Quando Matteo è entrato in struttura aveva appena compiuto 16 anni. Fino a quel momento lo avevo gestito, spesso con grandi difficoltà, a casa e mai avrei pensato a una sua istituzionalizzazione; io ero, e sono, la madre e per nessuna ragione avrei voluto che altri si occupassero di lui.

Improvvisamente non ho avuto scelta e così, dopo un ricovero in ospedale, ho dovuto accettare l’idea che non riuscivo più a dargli una vita qualitativamente accettabile e il mio Matteone ha fatto il suo ingresso in quella casa dove altre persone si occupavano di lui.

 Ho impiegato tanto tempo a superare i sensi di inadeguatezza e di colpa e ad affrontare il giudizio altrui, poi grazie alla serenità di mio figlio e alla grande umanità del personale ho cambiato il mio punto di vista.

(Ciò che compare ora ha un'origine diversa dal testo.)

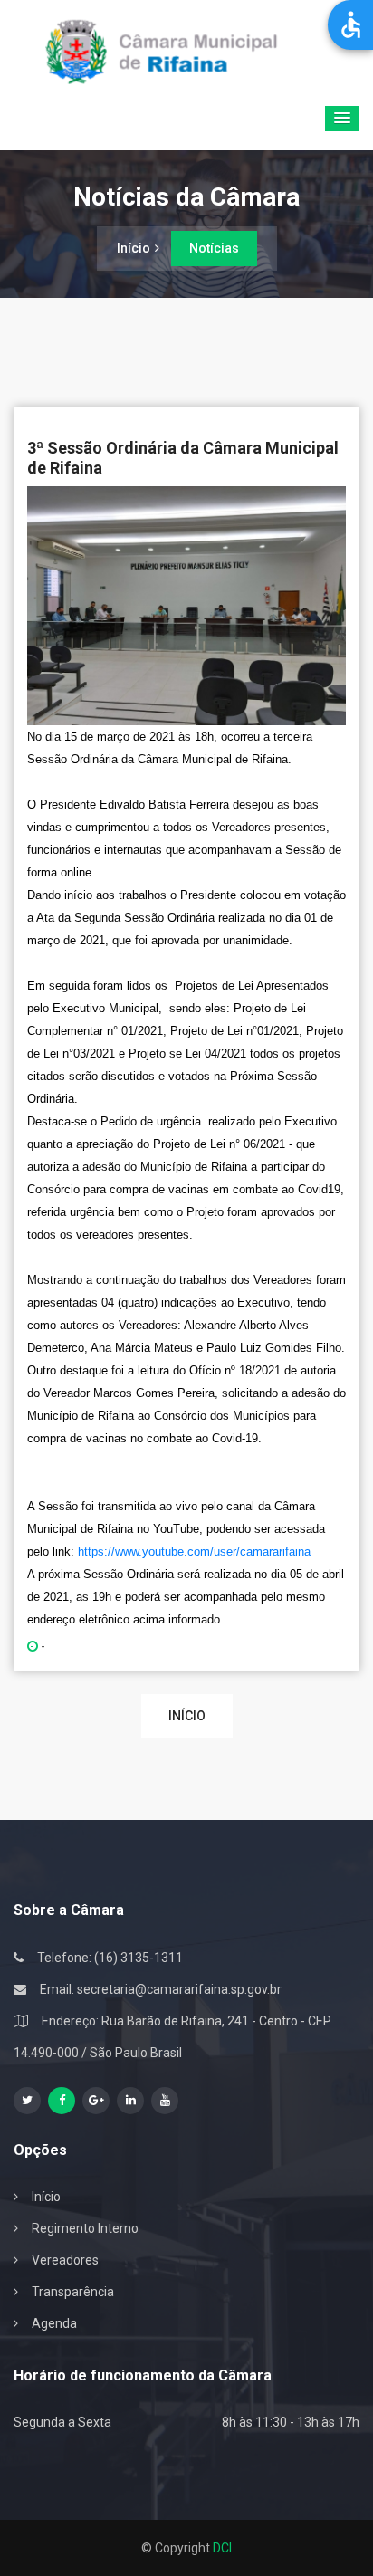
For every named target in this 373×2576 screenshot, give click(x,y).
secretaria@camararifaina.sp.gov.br (179, 1989)
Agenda (54, 2323)
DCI (222, 2548)
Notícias (214, 248)
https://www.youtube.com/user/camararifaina (194, 1551)
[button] (342, 118)
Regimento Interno (85, 2228)
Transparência (73, 2291)
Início (133, 248)
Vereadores (65, 2260)
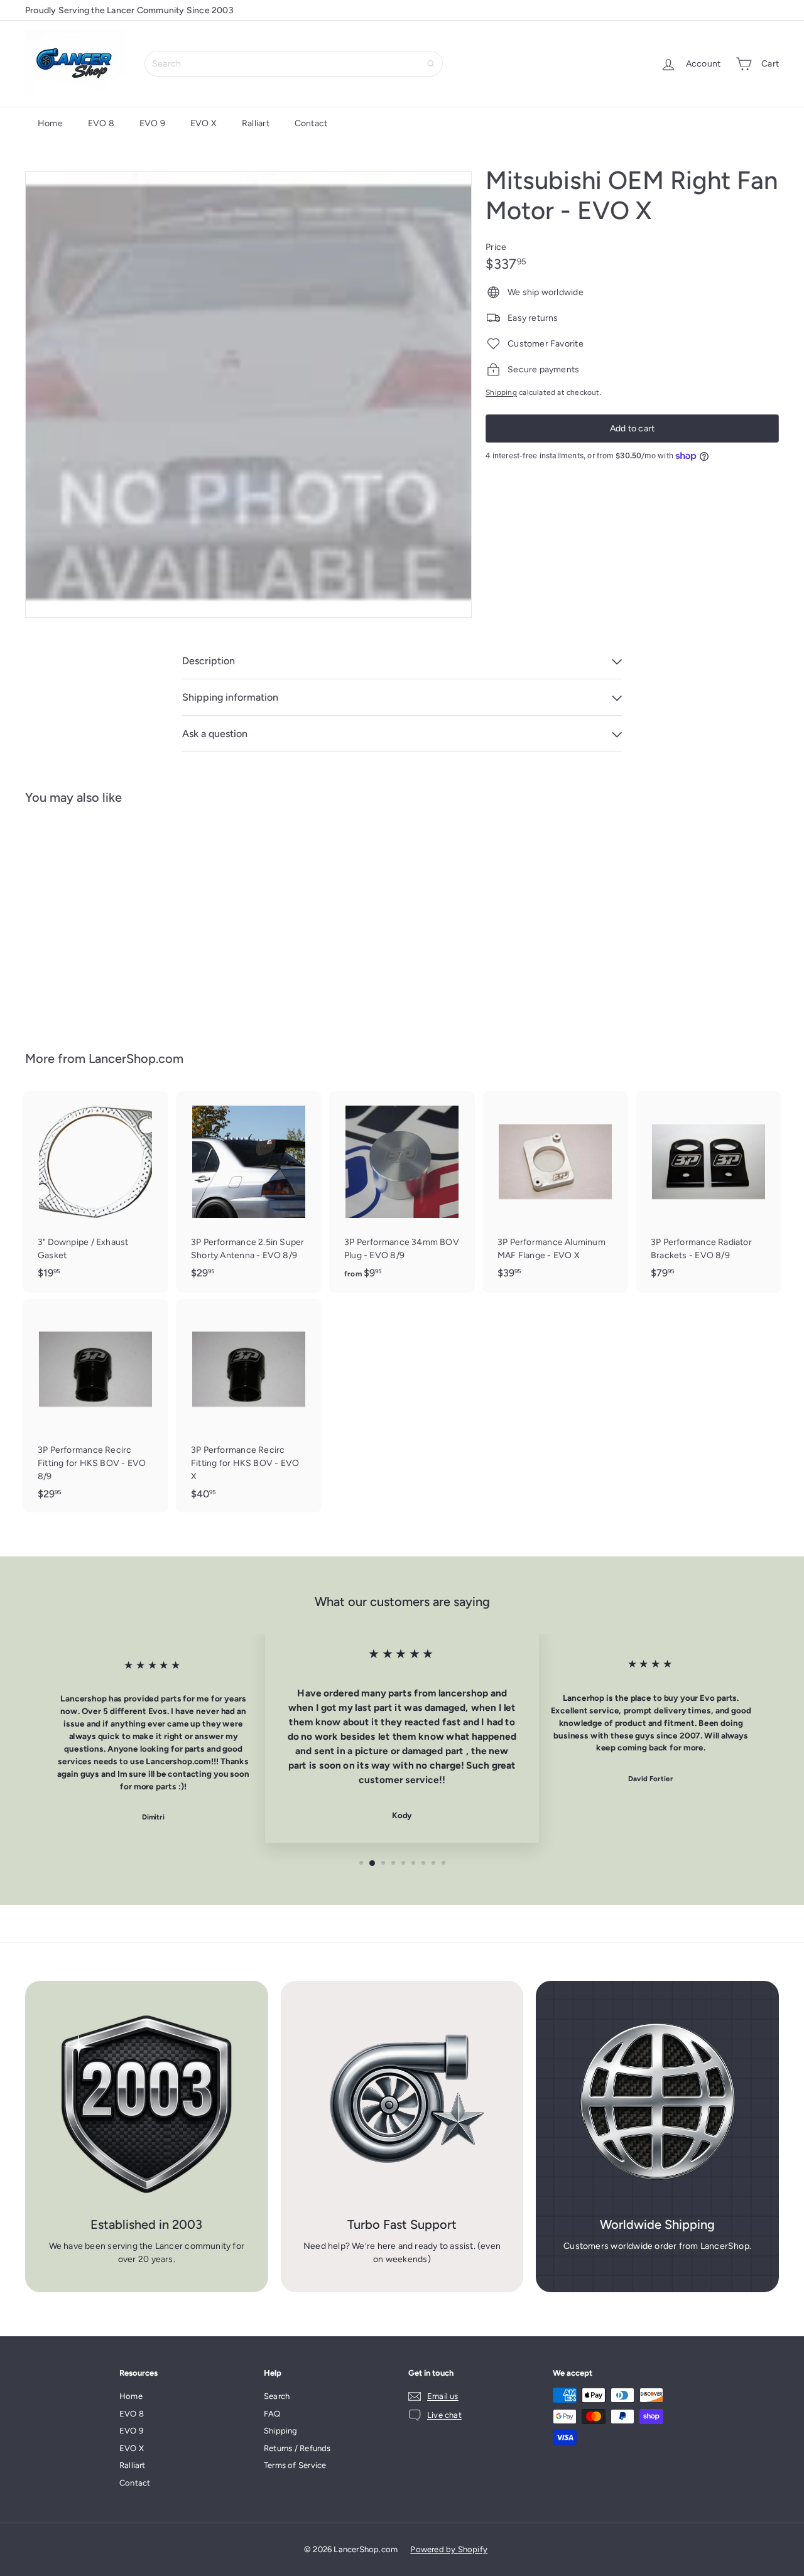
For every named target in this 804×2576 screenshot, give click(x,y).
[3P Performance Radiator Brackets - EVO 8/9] (708, 1191)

Ho capito che Matteo, come tutti i suoi coetanei, aveva bisogno di staccare il cordone ombelicale e di vivere la sua adultità e così ho dovuto riconoscere che in struttura rispetto a casa ha da subito avuto maggiori possibilità di relazionarsi con i suoi compagni e di svolgere tante attività.

Ora lui vive in un piccolo gruppo che riconosce e all’interno di spazi condivisi con coetanei che come lui vogliono un loro percorso di vita, diverso dai canoni che noi consideriamo normali ma altrettanto legittimo.